Den Tod vor Augen - Numbers 2
Gewaltiges wird geschehen.«
»Zahlen?«
»Die Zahlen, die du siehst, wenn du jemanden anschaust. Du weißt schon.« Und dann begreife ich, sie hat mich angesehen, sie sieht mich jetzt an. Meine Zahl muss ihr förmlich ins Gesicht schreien.
»Zahlen?«, fragt sie wieder. »Wovon redest du?«
»Todesdaten. Du weißt schon. Du siehst sie doch auch.«
»Halt die Klappe. Ich seh keine Zahlen. Du kennst mich nicht. Du weißt gar nichts über mich.«
Und ich denke: Doch. Doch, das tu ich. Ich seh, wie sich deine Jahre vor uns ausbreiten. Ich spüre dich bei mir, spüre, wie wir uns lieben, du und ich.
Sie starrt mich an, aber es ist nicht mehr nur Hass in ihren Augen. Auch Angst. Selbst in der Kälte schwitzt sie.
»Halt die Klappe«, sagt sie. »Hau einfach ab.«
»Bitte, du bist der einzige Mensch außer mir, der es versteht. Bitte, lass uns reden.«
Sie hebt den Arm und schleudert den Stein in meine Richtung. Ich reiße die Hände hoch, um mich zu schützen. Zu spät – der Stein schneidet oben in meinen Kopf.
»Verdammt!«, schreie ich auf. Ich beuge mich vor und versuche, durch den Schmerz hindurch zu atmen, als vor mir alles rot und schwarz wird. Ich schaue auf und sehe, wie Sarah in die Seitenstraße verschwindet.

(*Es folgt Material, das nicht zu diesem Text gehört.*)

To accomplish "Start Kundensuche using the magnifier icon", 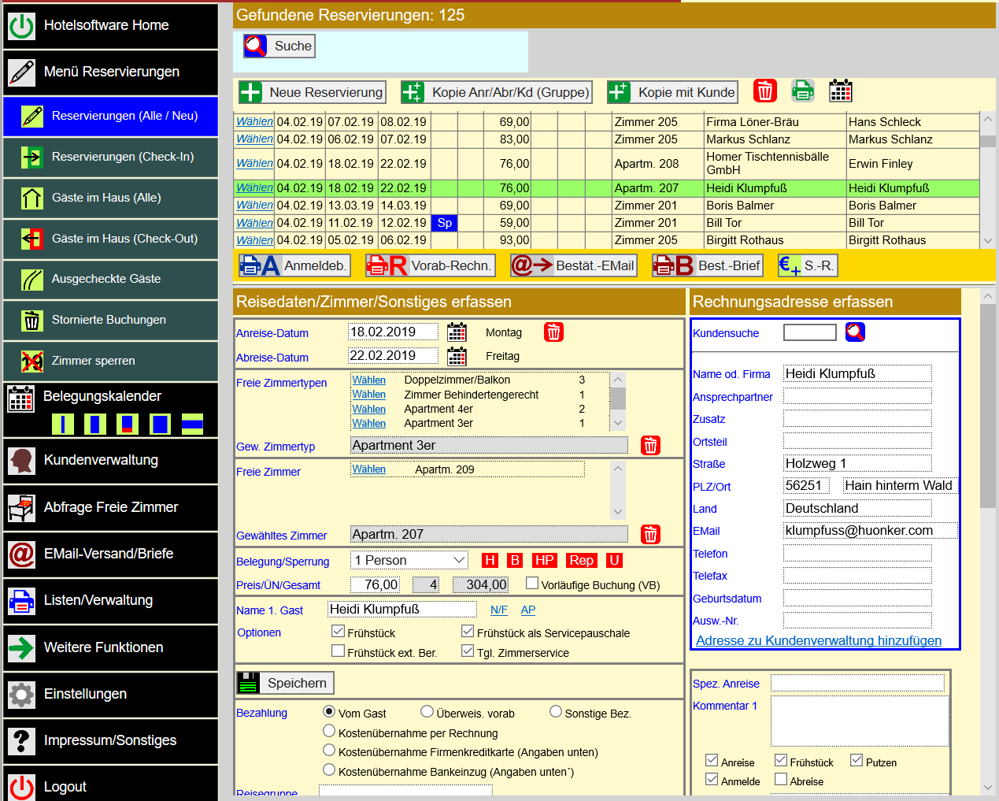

Ich versuche, mich aufzurichten, doch der Schmerz im Kopf ist wie ein Gewicht, das mich unten hält. Deshalb stolpere ich, wie ein Betrunkener torkelnd, hinter ihr her.

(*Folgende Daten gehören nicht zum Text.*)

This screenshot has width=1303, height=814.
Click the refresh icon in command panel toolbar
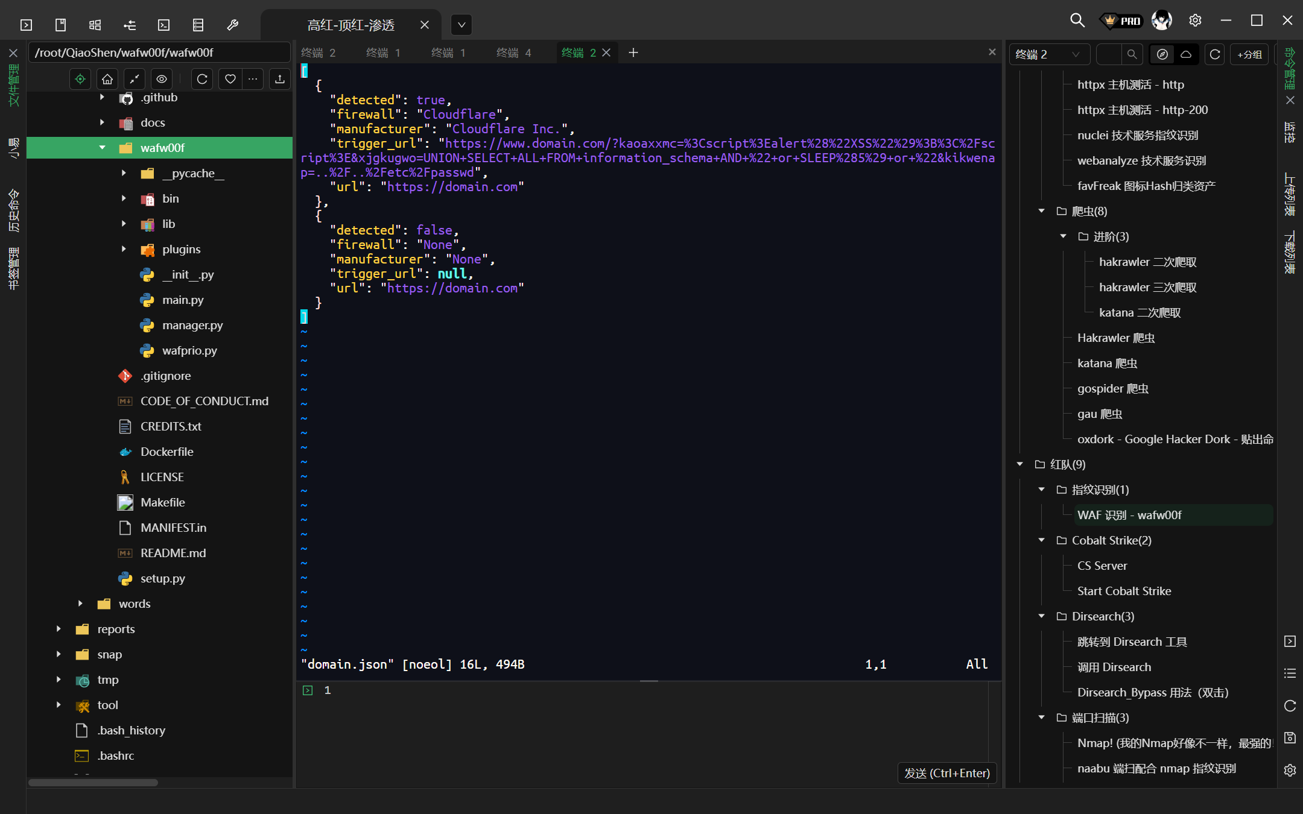[x=1215, y=54]
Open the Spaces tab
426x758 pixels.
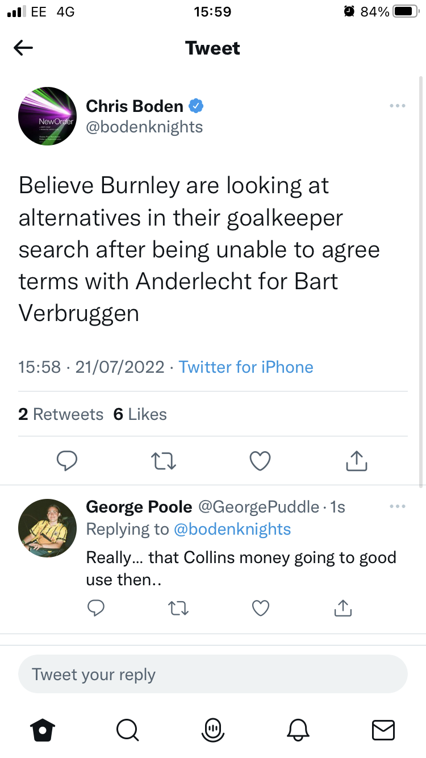212,730
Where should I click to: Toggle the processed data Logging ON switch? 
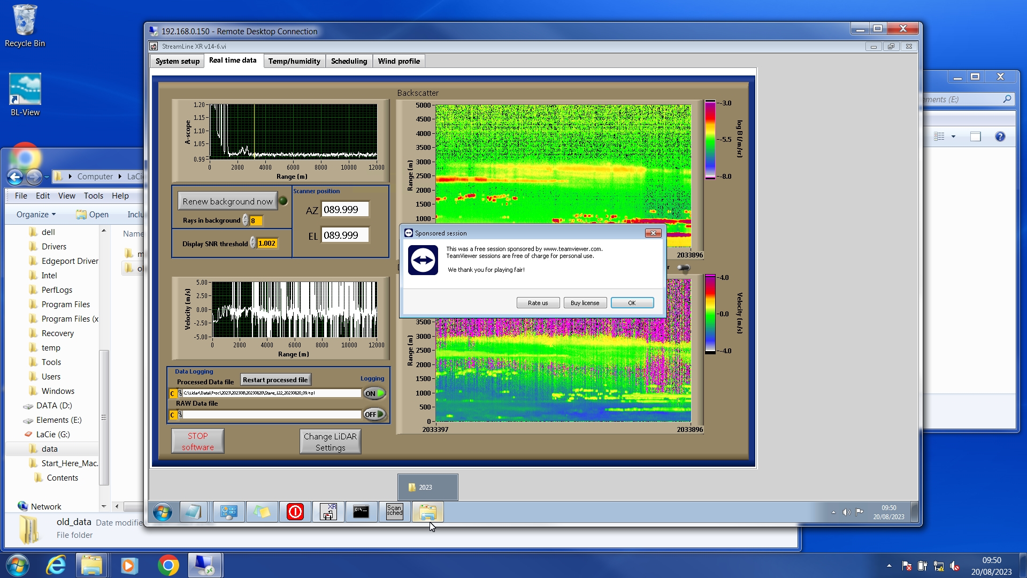coord(374,393)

Als ich aus der Unterführung komme, sehe ich Häuserreihe um Häuserreihe, alle mit schmalen Wegen versehen, die auf der Rückseite zwischen den einzelnen Häusern entlanglaufen. Aber keine Spur von Sarah. Und ich will gerade aufgeben, als ich an einem der Wege in einem Müllcontainer einen Haufen Spraydosen entdecke. Ich schaue an den Rückseiten der Häuser entlang und glaube, ein Tor hin- und herschwingen zu sehen.

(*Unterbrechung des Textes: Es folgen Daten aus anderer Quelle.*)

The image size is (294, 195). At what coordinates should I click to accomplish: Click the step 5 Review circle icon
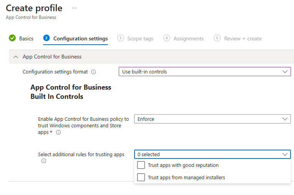point(218,38)
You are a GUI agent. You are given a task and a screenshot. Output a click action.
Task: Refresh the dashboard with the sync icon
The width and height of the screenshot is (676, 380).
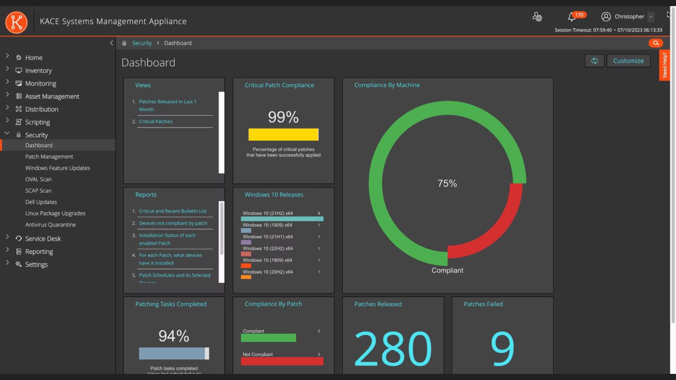pos(594,61)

Es hängt nur noch halb in den Angeln. Der Hinterhof ist heruntergekommen und die Rückseite des Hauses sieht noch schlimmer aus. Zerbrochene oder vernagelte Fensterscheiben, fehlende Schieferplatten im Dach. Hier wohnt bestimmt keiner mehr.
Ich lehne mich an die Wand gegenüber und starre das Haus an. Wenn ich mich nicht rühre, tut der Kopf nicht so weh. Es juckt in meinem Gesicht. Ich hebe die Hand, um die Stelle zu berühren. Als ich die Finger wieder wegnehme, sind sie rot.
Etwas bewegt sich an einem der Fenster. Ich kann nicht sehen, wer oder was, aber da ist eindeutig jemand. Soll ich an der Hintertür klopfen? Nach vorn gehen? Warten?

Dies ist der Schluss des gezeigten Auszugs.